Aku membungkam mulutku rapat-rapat mendengar mulut manis Abdi di depan Kayla, aku tidak ingin menambah masalah dengan Kayla jika aku tetap berdebat dengan mereka. Aku mengikuti semua acara sampai selesai. Setelah semua bersih aku memutuskan untuk kembali ke kamar. Mengistirahatkan hati dan fikiranku.
*****
Aku sengaja berangkat lebih pagi ke kempus, padahal aku tau jam kuliah masih nanti siang jam 10. Kuhabiskan waktuku untuk memotret. Aku teringat Angga ketika tak sengaja melihat bunga mawar yang tumbuh mekar di taman kota. Kudekati bunga itu dan kucium wanginya.

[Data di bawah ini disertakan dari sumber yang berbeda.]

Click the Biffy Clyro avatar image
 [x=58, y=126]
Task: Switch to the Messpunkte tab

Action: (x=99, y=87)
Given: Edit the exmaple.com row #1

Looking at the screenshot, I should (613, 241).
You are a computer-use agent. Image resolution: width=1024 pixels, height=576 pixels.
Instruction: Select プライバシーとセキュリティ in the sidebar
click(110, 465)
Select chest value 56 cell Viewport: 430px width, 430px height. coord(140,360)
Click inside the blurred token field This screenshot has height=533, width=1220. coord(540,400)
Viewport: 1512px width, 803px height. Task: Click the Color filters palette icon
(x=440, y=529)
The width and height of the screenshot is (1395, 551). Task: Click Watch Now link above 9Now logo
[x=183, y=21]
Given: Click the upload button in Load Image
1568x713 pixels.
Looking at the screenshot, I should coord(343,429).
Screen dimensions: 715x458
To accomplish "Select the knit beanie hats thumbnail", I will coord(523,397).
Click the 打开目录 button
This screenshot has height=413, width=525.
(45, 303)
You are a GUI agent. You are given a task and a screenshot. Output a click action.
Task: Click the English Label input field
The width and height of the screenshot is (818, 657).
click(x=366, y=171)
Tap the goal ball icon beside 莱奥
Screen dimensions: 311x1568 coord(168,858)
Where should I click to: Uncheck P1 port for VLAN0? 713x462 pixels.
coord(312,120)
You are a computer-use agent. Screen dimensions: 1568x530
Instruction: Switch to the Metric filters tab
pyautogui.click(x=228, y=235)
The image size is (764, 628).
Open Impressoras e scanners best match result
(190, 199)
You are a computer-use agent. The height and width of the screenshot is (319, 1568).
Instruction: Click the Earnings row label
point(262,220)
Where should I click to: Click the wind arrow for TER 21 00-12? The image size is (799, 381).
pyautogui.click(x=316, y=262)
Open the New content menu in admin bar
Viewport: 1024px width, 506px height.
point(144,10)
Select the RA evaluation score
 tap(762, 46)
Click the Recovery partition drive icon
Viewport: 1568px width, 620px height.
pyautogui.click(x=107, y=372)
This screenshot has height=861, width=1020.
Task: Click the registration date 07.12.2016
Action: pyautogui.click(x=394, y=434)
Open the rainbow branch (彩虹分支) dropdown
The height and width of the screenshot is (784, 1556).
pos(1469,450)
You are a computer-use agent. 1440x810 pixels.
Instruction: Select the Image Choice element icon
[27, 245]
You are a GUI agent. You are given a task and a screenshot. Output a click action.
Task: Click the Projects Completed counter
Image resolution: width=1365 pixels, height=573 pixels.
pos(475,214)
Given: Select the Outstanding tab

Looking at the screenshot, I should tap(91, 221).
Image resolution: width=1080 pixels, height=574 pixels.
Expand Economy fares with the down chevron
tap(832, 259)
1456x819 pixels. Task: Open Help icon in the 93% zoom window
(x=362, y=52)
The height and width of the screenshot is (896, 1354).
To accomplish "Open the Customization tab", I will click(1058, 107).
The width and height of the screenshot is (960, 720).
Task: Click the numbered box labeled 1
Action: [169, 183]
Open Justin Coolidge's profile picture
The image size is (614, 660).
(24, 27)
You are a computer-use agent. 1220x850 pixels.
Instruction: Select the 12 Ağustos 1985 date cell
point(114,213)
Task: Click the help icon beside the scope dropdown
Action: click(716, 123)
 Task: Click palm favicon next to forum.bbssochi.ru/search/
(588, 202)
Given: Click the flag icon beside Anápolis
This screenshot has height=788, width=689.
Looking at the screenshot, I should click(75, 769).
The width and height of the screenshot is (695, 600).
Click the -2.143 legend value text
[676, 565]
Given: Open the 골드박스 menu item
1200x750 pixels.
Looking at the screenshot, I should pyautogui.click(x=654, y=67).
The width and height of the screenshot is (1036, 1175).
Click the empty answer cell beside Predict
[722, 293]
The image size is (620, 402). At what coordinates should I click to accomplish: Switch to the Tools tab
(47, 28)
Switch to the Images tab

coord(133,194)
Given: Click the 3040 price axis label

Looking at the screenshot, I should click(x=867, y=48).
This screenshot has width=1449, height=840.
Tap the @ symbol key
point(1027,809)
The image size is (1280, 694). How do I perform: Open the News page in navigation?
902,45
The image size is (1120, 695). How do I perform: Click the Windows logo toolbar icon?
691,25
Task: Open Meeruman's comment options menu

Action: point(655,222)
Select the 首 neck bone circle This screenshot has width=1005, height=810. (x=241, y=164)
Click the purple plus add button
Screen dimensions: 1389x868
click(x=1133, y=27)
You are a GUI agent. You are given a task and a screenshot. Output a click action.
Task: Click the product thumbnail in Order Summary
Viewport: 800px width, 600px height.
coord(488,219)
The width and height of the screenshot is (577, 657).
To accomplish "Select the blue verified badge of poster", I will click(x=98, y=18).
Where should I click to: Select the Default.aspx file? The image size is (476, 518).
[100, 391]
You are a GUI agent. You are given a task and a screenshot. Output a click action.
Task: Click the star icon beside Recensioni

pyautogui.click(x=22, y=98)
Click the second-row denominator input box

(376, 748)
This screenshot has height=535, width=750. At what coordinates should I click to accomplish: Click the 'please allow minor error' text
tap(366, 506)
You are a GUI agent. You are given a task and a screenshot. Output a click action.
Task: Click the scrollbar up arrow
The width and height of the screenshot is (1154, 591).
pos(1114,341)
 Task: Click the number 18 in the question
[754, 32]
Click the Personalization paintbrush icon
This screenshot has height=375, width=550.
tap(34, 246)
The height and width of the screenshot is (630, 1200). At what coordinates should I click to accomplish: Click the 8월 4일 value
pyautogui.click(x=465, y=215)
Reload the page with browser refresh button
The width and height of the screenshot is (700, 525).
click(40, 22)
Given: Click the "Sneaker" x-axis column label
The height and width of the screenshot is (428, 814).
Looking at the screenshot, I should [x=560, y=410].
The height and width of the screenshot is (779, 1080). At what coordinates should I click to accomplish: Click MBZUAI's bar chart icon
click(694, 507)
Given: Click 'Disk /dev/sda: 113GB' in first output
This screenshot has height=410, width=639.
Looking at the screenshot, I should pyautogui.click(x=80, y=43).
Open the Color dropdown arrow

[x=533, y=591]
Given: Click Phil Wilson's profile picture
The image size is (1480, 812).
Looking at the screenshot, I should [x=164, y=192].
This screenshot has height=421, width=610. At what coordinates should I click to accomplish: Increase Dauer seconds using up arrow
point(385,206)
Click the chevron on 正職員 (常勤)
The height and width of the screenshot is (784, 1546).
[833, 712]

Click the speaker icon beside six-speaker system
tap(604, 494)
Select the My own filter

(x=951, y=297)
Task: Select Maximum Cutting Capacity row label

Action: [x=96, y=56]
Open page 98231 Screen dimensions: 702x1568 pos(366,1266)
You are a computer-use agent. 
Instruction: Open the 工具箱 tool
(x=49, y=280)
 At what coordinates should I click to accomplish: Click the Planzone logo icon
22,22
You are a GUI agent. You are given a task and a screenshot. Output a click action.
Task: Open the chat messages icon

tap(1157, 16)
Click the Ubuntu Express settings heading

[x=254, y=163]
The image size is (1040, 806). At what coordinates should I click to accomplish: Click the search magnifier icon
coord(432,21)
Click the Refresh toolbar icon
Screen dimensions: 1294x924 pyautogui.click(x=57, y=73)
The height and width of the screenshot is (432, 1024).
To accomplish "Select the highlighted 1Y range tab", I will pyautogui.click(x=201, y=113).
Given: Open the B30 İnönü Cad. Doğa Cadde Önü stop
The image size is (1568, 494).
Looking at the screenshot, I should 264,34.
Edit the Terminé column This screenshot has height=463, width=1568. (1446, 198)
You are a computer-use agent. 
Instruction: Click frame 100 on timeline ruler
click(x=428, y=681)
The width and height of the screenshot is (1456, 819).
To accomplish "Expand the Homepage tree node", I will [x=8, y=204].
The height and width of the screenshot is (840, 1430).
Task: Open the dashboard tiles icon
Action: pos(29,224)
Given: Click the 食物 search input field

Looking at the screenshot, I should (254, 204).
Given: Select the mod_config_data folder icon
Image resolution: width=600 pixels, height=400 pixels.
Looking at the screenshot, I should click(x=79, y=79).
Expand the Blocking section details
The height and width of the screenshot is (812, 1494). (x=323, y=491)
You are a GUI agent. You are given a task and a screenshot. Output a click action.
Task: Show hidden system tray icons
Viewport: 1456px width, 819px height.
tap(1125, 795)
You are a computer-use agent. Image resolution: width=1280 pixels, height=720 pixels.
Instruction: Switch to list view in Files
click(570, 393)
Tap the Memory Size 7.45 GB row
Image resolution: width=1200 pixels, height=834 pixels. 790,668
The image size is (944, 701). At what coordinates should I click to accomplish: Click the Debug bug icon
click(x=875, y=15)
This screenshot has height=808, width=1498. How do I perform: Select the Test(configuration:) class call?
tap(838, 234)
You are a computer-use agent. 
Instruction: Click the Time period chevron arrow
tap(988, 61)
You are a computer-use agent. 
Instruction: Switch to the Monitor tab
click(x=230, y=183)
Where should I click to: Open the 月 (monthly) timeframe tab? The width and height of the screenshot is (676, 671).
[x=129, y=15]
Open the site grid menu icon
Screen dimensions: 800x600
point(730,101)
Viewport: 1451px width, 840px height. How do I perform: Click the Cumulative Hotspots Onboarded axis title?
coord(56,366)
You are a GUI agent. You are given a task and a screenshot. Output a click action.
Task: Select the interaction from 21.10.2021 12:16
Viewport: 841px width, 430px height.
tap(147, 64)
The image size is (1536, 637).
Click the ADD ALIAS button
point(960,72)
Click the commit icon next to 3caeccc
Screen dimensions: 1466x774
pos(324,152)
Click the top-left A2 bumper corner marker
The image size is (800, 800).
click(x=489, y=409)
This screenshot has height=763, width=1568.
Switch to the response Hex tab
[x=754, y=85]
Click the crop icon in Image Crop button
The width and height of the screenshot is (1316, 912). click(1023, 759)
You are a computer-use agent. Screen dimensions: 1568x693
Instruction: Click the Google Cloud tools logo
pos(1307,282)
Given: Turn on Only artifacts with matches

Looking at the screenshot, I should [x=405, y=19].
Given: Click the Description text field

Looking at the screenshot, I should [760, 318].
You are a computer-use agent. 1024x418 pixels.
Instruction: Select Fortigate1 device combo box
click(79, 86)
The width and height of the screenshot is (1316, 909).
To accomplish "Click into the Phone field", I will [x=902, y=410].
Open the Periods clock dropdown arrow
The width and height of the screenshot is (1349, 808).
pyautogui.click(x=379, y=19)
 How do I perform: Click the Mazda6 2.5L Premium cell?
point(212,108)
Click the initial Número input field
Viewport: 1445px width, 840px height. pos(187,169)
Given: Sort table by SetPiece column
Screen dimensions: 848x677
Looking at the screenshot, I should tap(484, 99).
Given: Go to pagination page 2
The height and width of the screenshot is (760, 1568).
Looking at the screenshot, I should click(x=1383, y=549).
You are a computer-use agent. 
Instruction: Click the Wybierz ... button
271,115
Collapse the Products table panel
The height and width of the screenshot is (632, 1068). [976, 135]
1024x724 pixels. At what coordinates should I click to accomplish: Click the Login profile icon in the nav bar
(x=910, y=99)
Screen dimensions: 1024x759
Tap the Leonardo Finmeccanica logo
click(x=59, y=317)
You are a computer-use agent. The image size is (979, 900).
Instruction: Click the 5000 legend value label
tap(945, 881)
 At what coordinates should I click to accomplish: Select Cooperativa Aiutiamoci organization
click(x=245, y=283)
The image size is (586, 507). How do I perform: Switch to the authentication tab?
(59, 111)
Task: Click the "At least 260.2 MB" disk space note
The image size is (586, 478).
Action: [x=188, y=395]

"Auw ... " Jari manisku tertancam duri ketika aku ingin memetik mawar itu. Segera kuhisap darahku agar segera berhenti keluar. Entah kenapa aku ingin pergi ke rumah sakit. Sebelumnya aku sengaja mampir ke toko bunga membeli bunga lily terlebih dahulu.